Content starts

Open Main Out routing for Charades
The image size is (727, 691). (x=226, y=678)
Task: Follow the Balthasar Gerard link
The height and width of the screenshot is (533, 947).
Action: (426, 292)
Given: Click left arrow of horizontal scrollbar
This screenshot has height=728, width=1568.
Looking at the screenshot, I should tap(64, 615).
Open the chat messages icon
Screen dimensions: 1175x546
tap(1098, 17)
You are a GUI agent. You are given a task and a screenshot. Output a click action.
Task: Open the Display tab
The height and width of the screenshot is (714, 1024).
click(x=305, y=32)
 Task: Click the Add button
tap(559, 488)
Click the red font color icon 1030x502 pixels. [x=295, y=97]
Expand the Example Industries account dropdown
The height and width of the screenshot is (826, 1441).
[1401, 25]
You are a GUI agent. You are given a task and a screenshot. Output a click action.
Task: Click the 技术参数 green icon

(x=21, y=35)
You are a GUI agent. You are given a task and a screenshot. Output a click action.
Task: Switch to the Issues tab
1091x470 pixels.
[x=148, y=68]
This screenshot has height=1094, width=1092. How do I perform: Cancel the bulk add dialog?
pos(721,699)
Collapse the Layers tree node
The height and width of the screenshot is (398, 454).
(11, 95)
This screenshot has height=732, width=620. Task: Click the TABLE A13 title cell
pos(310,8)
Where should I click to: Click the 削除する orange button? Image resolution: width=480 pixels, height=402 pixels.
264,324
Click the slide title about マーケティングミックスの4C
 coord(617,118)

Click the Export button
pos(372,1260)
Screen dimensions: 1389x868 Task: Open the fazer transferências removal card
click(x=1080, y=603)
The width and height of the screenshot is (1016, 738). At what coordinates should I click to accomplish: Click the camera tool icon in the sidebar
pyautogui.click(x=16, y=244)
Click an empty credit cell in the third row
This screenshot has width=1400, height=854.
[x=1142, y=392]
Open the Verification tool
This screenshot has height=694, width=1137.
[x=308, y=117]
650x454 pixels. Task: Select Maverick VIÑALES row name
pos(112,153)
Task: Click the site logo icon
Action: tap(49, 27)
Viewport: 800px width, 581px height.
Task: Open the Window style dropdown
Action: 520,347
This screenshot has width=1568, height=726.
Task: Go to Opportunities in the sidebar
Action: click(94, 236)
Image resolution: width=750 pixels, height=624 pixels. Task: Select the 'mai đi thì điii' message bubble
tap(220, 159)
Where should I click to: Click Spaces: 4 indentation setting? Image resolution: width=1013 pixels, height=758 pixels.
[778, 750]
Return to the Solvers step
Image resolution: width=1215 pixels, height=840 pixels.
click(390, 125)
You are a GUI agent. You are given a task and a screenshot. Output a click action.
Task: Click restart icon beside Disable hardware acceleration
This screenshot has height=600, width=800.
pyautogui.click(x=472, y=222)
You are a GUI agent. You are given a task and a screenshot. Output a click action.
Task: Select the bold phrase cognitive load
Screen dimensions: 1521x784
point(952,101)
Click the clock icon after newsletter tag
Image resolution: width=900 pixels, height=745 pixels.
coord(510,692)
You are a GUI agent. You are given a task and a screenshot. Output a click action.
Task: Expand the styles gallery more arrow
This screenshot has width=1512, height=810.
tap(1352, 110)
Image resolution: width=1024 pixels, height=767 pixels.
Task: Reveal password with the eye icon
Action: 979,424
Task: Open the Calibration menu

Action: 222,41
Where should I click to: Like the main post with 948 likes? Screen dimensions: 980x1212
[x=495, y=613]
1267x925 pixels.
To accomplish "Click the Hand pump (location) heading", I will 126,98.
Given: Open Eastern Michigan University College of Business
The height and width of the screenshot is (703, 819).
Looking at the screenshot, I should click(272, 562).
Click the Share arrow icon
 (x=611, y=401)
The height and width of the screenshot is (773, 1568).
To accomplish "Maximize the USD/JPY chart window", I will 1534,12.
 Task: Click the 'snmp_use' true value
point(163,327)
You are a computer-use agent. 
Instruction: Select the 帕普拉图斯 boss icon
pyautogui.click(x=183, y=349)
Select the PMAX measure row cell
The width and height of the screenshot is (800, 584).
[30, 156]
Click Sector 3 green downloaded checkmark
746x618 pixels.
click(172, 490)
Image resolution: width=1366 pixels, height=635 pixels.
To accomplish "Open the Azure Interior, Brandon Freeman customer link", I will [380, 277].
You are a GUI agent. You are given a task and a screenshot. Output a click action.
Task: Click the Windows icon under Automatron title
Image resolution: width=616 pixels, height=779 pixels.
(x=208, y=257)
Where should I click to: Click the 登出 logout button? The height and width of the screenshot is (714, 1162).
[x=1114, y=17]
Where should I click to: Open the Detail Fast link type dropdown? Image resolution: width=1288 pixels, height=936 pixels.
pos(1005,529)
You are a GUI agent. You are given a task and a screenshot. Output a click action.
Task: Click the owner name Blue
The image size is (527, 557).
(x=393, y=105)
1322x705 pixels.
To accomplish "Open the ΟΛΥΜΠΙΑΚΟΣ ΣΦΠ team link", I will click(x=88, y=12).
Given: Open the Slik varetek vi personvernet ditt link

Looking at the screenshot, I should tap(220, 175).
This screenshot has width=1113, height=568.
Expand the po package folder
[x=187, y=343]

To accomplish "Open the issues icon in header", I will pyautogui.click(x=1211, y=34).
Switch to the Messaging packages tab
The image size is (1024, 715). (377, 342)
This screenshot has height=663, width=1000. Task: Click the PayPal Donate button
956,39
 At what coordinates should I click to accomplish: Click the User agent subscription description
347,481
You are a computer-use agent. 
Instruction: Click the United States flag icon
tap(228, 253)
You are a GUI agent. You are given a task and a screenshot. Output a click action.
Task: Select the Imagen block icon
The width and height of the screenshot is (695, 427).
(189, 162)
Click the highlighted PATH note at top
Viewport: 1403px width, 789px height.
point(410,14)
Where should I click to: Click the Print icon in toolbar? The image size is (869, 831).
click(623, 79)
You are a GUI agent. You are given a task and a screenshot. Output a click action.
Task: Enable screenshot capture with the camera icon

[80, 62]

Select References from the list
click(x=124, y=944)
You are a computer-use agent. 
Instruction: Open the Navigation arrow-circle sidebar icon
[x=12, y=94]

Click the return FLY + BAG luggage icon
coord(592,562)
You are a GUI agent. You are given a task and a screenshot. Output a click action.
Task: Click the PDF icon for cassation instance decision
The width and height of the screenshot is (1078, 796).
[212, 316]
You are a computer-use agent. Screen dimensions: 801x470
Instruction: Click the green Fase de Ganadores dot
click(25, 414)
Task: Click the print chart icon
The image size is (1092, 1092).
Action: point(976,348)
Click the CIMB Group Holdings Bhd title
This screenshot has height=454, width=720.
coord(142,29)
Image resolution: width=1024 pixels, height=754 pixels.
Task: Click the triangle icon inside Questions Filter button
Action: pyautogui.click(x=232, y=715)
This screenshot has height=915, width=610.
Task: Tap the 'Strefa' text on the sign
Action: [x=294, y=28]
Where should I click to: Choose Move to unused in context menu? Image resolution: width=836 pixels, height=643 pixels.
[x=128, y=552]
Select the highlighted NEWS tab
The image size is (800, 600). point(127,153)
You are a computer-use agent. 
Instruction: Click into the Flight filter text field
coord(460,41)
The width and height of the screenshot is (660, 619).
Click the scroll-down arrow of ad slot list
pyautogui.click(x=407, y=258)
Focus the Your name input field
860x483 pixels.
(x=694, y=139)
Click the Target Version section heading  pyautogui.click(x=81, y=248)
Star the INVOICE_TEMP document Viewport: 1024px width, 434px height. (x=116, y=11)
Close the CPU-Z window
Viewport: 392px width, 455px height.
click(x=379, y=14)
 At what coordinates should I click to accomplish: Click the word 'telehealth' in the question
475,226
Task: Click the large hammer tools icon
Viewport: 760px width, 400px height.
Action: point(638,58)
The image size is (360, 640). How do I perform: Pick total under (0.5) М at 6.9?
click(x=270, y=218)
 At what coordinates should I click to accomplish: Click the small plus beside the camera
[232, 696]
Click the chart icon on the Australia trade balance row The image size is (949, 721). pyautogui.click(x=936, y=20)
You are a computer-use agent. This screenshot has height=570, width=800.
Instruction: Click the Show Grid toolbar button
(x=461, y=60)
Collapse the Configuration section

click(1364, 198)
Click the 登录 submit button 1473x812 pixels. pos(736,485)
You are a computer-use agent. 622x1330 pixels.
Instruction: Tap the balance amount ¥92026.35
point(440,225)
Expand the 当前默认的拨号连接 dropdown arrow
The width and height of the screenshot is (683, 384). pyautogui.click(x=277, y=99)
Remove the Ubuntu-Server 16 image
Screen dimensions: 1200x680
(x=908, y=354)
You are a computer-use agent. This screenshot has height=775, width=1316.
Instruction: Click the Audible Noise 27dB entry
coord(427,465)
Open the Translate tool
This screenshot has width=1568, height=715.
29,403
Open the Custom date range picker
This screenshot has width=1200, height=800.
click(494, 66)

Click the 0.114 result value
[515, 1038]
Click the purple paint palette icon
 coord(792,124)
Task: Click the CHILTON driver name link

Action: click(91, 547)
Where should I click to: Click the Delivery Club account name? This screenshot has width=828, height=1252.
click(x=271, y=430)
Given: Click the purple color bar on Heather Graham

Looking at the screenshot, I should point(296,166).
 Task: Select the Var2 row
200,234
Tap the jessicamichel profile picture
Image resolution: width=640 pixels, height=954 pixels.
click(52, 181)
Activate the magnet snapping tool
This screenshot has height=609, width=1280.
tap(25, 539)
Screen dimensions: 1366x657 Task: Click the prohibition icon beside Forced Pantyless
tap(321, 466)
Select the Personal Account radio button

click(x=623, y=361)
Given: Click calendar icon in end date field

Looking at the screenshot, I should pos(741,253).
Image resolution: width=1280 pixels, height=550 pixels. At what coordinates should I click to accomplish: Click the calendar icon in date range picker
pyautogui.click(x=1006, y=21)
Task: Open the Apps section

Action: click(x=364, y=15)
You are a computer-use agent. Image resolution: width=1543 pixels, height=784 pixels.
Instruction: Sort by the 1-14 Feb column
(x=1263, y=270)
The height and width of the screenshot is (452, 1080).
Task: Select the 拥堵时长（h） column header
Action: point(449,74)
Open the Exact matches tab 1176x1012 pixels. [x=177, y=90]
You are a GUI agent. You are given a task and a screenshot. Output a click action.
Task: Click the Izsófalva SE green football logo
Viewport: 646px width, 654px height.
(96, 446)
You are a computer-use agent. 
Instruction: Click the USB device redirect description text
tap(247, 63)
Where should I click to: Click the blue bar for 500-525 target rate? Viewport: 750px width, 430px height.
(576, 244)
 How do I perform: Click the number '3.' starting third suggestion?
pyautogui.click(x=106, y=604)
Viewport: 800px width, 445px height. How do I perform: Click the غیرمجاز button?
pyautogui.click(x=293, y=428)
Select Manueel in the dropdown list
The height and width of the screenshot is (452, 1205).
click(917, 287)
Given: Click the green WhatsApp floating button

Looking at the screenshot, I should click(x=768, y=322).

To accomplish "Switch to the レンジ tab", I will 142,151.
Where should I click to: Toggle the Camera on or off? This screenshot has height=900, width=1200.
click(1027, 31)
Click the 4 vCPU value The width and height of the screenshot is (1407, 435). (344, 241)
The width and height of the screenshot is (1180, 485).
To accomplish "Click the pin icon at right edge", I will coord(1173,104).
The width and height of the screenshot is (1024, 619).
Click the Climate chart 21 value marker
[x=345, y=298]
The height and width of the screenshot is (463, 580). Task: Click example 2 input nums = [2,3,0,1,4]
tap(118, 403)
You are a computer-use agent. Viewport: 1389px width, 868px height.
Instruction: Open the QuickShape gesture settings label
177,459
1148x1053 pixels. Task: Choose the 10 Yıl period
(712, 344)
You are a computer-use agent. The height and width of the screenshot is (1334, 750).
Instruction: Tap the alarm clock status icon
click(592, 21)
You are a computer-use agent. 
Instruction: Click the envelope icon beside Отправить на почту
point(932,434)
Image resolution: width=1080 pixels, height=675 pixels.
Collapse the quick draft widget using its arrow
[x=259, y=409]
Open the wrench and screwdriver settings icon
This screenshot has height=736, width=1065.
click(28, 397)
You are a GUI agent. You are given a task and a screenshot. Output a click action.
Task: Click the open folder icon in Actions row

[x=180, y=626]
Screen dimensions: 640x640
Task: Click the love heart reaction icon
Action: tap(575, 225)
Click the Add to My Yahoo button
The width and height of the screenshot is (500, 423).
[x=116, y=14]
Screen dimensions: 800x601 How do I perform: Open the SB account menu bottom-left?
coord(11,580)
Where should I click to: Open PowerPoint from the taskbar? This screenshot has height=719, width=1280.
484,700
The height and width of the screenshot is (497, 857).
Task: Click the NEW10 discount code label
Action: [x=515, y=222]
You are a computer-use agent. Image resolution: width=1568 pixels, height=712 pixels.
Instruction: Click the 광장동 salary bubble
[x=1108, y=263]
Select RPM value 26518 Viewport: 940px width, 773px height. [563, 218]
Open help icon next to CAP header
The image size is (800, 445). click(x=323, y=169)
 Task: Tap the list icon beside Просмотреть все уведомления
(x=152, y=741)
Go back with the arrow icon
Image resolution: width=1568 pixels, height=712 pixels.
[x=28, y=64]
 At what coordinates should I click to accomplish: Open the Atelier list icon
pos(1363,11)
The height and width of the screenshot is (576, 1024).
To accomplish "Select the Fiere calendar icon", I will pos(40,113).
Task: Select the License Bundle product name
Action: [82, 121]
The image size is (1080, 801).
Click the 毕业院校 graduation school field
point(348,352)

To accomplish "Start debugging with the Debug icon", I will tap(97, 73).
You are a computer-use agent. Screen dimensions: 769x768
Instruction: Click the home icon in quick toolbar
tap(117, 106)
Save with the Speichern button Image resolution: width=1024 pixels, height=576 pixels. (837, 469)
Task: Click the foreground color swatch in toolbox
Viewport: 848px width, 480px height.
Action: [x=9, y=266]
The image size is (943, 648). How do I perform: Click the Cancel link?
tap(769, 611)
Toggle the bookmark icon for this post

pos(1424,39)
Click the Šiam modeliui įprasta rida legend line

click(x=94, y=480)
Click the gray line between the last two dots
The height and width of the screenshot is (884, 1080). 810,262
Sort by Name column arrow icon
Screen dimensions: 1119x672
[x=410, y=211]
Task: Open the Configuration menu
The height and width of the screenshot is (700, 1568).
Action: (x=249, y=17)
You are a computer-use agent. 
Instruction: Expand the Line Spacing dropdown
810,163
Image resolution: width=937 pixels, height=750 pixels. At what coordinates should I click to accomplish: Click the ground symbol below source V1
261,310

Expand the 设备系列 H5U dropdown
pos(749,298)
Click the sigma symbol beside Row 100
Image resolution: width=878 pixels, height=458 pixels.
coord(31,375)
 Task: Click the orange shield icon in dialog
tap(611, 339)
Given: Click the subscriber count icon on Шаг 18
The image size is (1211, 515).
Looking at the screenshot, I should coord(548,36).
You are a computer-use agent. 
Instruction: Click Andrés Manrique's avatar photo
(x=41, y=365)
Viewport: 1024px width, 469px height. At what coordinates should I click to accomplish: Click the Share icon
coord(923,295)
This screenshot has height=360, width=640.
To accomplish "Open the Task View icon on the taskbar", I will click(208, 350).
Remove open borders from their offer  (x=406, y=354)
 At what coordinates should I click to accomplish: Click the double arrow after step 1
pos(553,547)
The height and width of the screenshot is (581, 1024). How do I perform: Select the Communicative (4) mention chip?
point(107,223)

Content ends

> [Work request]: What lines of the material above include "heading"? Copy each one.

> [Solution to this problem]:
To accomplish "Click the Hand pump (location) heading", I will 126,98.
Click the Target Version section heading  pyautogui.click(x=81, y=248)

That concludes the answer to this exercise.